Gilbert also takes part in GSA’s new mentorship program, which pairs together under and upperclassmen, so younger queer students have someone to go to for advice and friendship. Gilbert is paired with Max Centobene (12), who came out as transgender his sophomore year and wishes mentorship would have been available sooner to smooth his own transition. 

“In high school, I was starting to figure stuff out more, but I still didn’t realize I was trans until sophomore year because I had only seen one or two experiences of trans-masculine people…” Centobene said. “I feel like if I had had an in-person resource that had a similar experience to me, I would have realized who I was a lot sooner and been a lot more comfortable.”

This older mentor is an aid to students like Gilbert, for whom high school is not always a safe environment.

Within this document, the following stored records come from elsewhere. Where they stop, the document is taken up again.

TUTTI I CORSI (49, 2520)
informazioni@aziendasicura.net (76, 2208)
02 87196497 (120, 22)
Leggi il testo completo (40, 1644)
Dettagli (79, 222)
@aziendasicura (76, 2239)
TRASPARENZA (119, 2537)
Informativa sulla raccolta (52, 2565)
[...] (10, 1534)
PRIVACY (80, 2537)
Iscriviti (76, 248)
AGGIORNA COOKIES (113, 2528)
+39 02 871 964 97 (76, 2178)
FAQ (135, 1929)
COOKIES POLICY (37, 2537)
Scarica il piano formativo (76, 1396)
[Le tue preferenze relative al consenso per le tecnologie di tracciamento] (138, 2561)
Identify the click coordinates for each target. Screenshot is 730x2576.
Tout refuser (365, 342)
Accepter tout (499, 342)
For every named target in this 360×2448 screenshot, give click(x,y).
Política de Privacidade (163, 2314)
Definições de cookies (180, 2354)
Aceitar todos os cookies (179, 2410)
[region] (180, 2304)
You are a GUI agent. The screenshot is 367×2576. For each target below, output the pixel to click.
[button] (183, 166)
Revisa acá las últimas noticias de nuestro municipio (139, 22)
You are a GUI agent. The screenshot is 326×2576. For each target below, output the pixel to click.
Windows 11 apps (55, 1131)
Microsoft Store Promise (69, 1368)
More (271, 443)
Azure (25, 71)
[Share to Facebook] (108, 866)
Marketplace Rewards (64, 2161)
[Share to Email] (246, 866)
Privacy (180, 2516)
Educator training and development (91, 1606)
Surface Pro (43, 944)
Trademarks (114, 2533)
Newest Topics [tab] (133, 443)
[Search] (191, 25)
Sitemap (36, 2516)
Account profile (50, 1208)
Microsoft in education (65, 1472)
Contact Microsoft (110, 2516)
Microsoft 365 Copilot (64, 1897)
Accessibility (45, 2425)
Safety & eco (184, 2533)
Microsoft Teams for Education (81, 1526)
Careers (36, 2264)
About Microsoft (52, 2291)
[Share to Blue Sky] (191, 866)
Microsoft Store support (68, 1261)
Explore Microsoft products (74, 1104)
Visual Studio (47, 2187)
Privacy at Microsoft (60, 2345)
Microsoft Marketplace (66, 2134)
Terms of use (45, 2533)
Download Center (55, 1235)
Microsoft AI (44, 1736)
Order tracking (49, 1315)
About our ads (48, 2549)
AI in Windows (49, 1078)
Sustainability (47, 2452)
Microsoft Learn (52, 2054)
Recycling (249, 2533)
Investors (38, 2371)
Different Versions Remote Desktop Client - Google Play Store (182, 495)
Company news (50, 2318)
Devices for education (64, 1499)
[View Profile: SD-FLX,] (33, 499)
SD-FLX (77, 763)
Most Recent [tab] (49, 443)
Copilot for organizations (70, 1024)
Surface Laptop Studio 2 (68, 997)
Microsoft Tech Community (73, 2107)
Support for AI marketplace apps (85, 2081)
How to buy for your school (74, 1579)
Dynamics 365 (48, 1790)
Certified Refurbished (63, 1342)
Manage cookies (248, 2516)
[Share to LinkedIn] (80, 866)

Many queer and transgender students do not know who will be accepting of their identities and who will ostracize them, so safe spaces like the GSA and the mentorship program are indispensable.

“It reminds you that you’re not weird or different. There’s someone that connects with you on that level,” Fisher said. “We have a few students who are still not out to their parents or their families, and so it gives them someone that doesn’t make them feel out of place.”

While advice and support are fundamental aspects of mentorship, perhaps the most important part of the program and GSA is the sense of community built through discussion and fun. In a space where they can purely be themselves, queer students have come out of their shells to form friendships in GSA.

“At the end of the day, even though I am giving advice and stuff, my mentee is my friend. I get to meet him; I get to learn new things about him, and learning new things about people is very important to me,” Centobene said.